Но не для этого ли мига я и жил? Дюжина стихотворений или тысяча – какая, в сущности, разница? Помнится, поэзия пробудилась во мне после падения с мачты. По крайней мере, так я считал до сегодняшнего дня и усматривал в этом факте некий положительный смысл, не понимая, что никаких потрясений недостаточно для того, чтобы поэтический дар пробудился там, где его нет. Или – нет, не так. Невозможно пробудиться до тех пор, пока не откроется тебе панорама твоего внутреннего мира, живым зеркалом коего ты можешь стать (а можешь и не стать) и описание коего можешь дать только ты сам. Это при условии, что ты, Оливер М., действительно хочешь понять, в чем твое назначение, а поняв, попытаться все ж таки его выполнить, то есть поступить так, как подобает джентльмену.
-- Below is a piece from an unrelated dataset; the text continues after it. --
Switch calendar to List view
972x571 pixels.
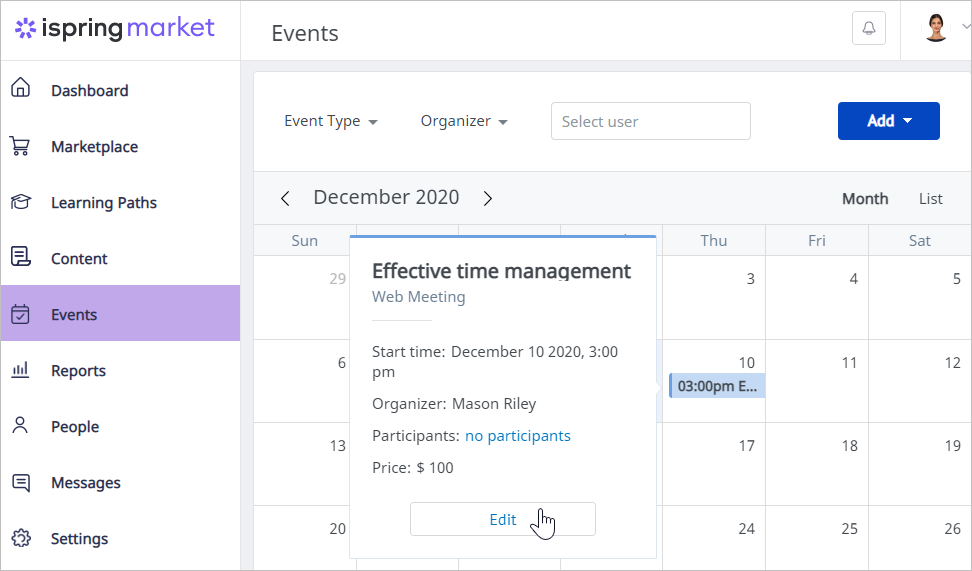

Так вот, на шестьдесят шестом году моей бездарной жизни открылось мне следующее: проклятие, оказывается, тяготеет надо мной и надо всем нашим родом, тяготеет с незапамятных времен. Финики, сладкие, приторные, злокозненные, постоянно и неугомонно вторгались в судьбу того или иного моего предка, пытались повлиять на нее, искривить, обнулить. Эта космическая гадость, принимая различные формы (всегда – преходящие), способна заставить совершить самый безрассудный поступок, ведущий к гибели, но обещающий бездну блаженства. Все мои предки в той или иной мере вкусили от сих плодов и умерли не своей смертью. Работая над их жизнеописаниями, я еще тогда заметил эту трагическую закономерность и стал доискиваться, в чем причина. А теперь с ужасом вспоминаю, что в каждой новелле мною же были упомянуты финики! Почему? О, не только же потому, что я действительно люблю эти плоды, нет! Это финики (но не вяленые или сушеные, а метафизические, трансцендентные!) водили моим пером, желая прославиться и остаться на страницах английской литературы! Зачем им это было нужно, другой вопрос, ответа на который я, впрочем, все равно не знаю. Но с ними, с финиками, вообще все сложно. Зачем, например, было нужно губить сэра Ричарда, разочаровывая его в радостях рыцарского образа жизни? Зачем понадобилось мучить сэра Эдгара экзистенциальными страхами? А сэра Перегрина доставать под личиной жены? О, кстати! Это же их излюбленный метод – обернуться какой-нибудь прелестной, в значении прельстить, смутить, Беаткой! Или, как в моем случае, девушкой Вероникой!